A School District Perspective: Why establish an IGA?
Eriksson Engineering Associates, Ltd. (EEA) recently sat down with longtime client, Ted Birren, director of operations at Township High School District 214, to learn about the district’s experience establishing shared use and joint use agreements through IGAs.
District 214 currently has multiple formal agreements with Illinois park districts as well as a private soccer club. The facilities outlined in these legally-binding documents include swimming pools, turf fields, athletic stadiums, locker rooms, theaters, classrooms, weight rooms, and general facility access.
Aside from sharing costs of facilities, how do such agreements benefit your district?
“In many cases the benefits include some sort of reciprocal use of facilities of the other party, benefits to district 214 students, benefits to the district community, and the general expanded use of the facilities to benefit the different constituencies of the District through the IGA or lease.”
How do you start the agreement process?
After building a relationship, Birren recommends seeking legal counsel. “Reliance on attorneys for review is critical. An attorney will have agreements of other clients that they can share with you to suit the needs of your district or agency.” He continued that after establishing an initial agreement, legal reviews of subsequent agreements often become considerably quicker.

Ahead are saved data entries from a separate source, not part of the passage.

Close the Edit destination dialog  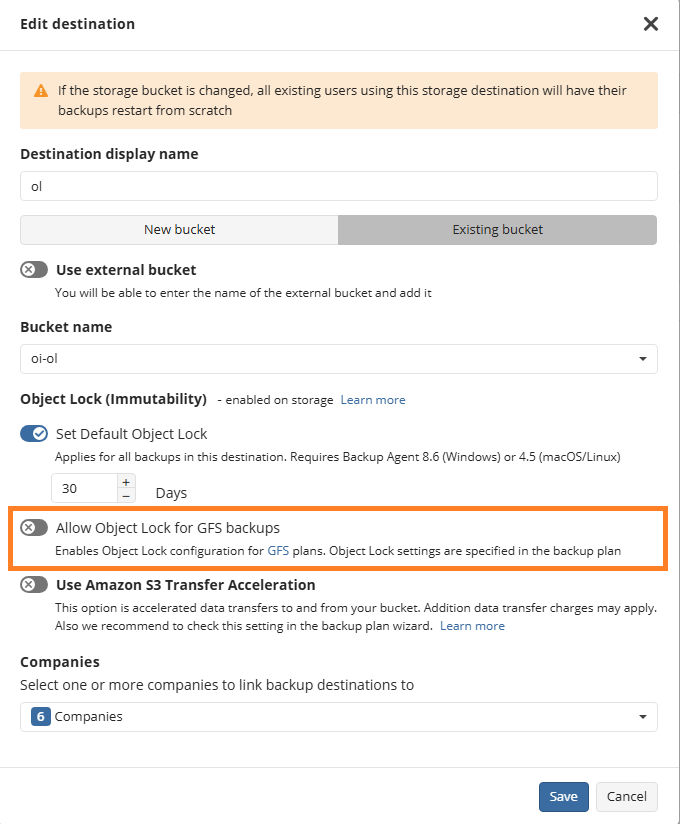[x=651, y=24]
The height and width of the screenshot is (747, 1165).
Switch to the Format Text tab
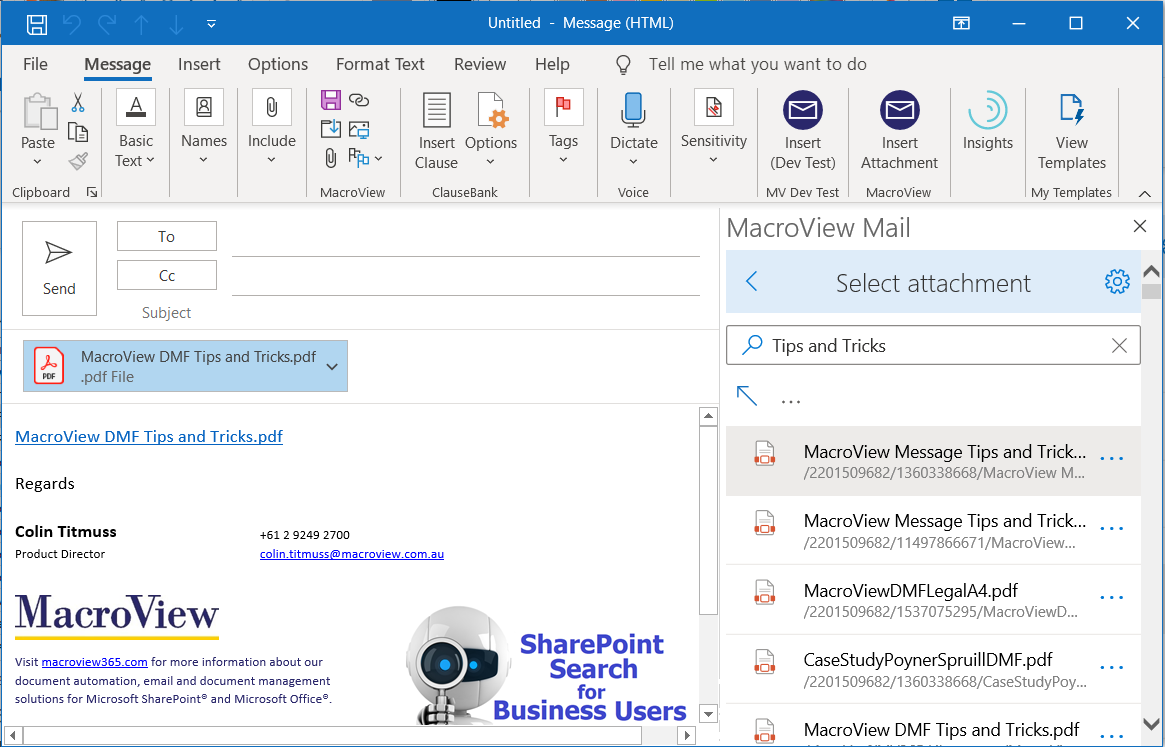(380, 64)
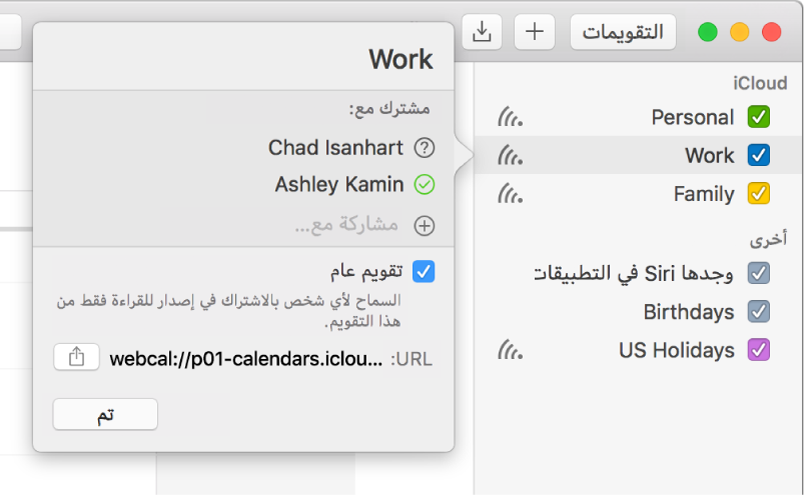Uncheck the public calendar (تقويم عام) checkbox
Viewport: 806px width, 497px height.
(424, 271)
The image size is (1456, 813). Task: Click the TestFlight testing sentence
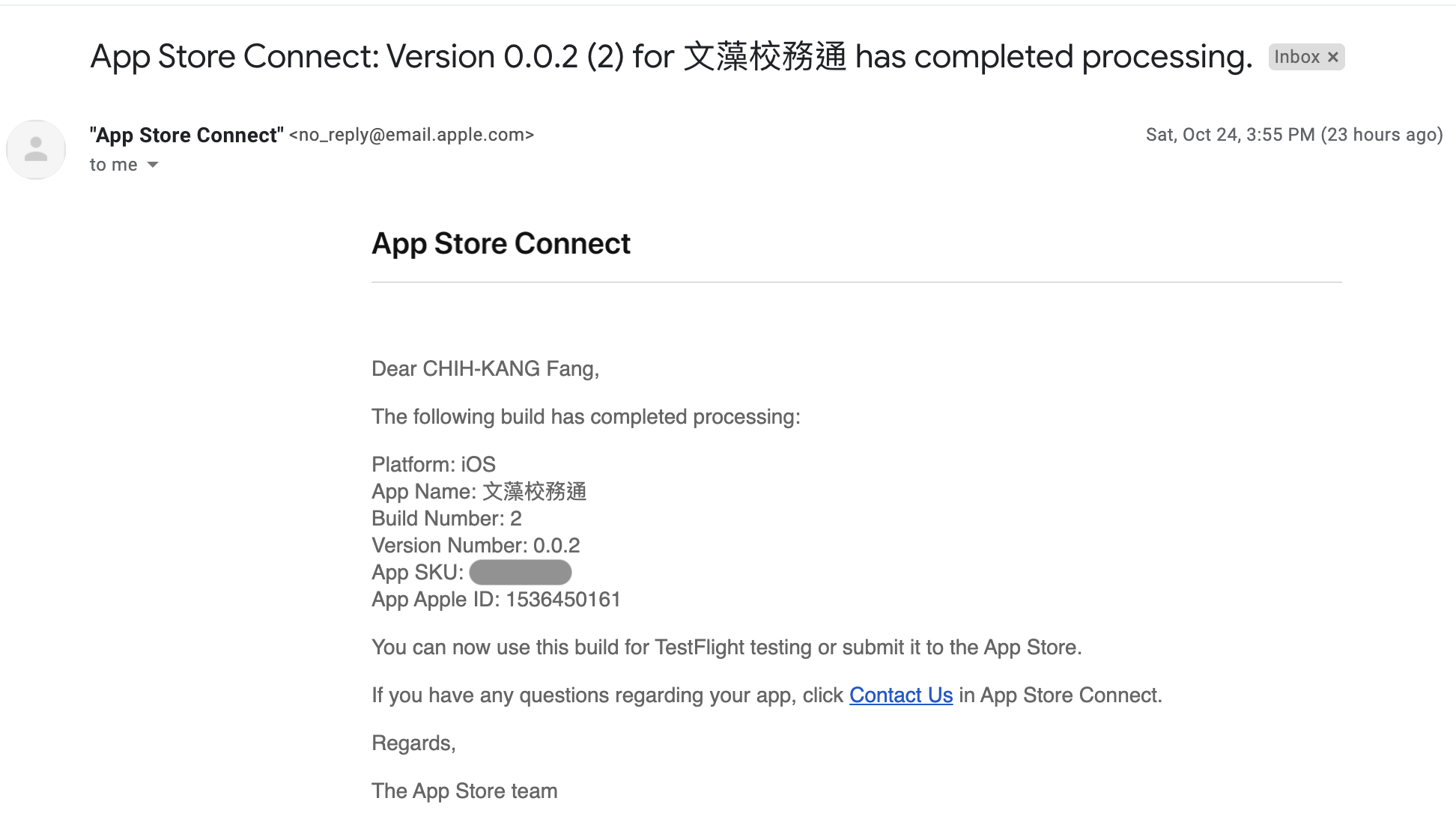[727, 648]
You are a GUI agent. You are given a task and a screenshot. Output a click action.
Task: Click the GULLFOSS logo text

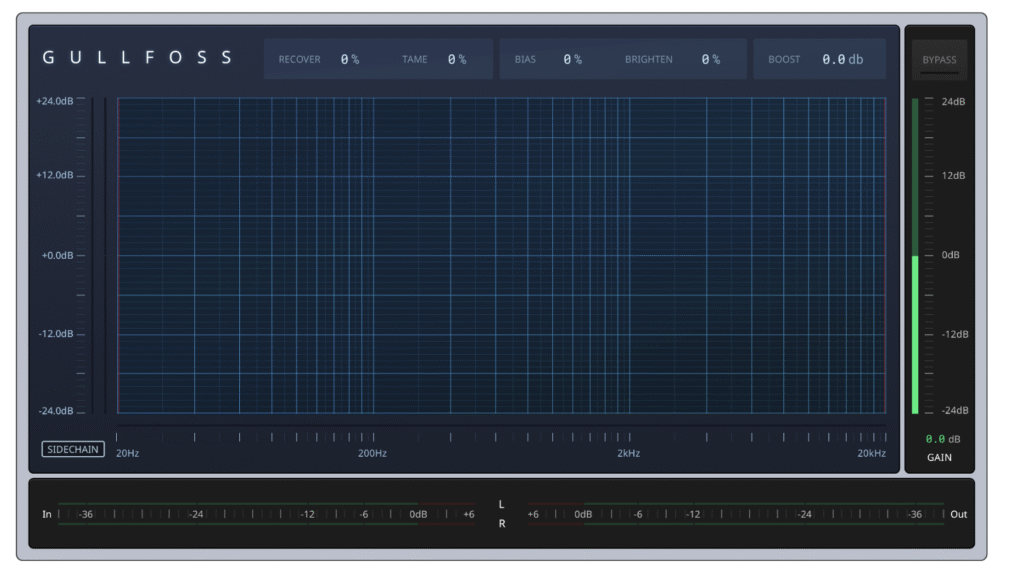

What do these agreements generally look like?
In Birren’s experience, the documents typically include a statement of, “Introduction and legal authority of the school district, general purpose of the agreement describing what is proposed to be accomplished, term of the agreement, fees associated with use, maintenance and custodial responsibilities and costs, insurance requirements, severability, and signatures of the respective parties.
What three things would you tell governmental partners who are new to the process?
“Always keep your attorney in the loop and provided with a copy of your agreement. Even in the best relationships, the agreement may need to be referenced for guidance down the road.”
Birren also emphasized the importance of evaluating the longevity of the terms. “Be sure that all of the ideas about the relationship are put down on paper today so that the people in our positions of both parties several years from now will have no question as to intent or rules/regulations surrounding the agreement. “
If something is missing from an original agreement, “Agreements can always be amended without starting over,” Birren explained. Any additions to pre-existing agreements, “should be captured in writing as an addendum or amendment to the agreement.”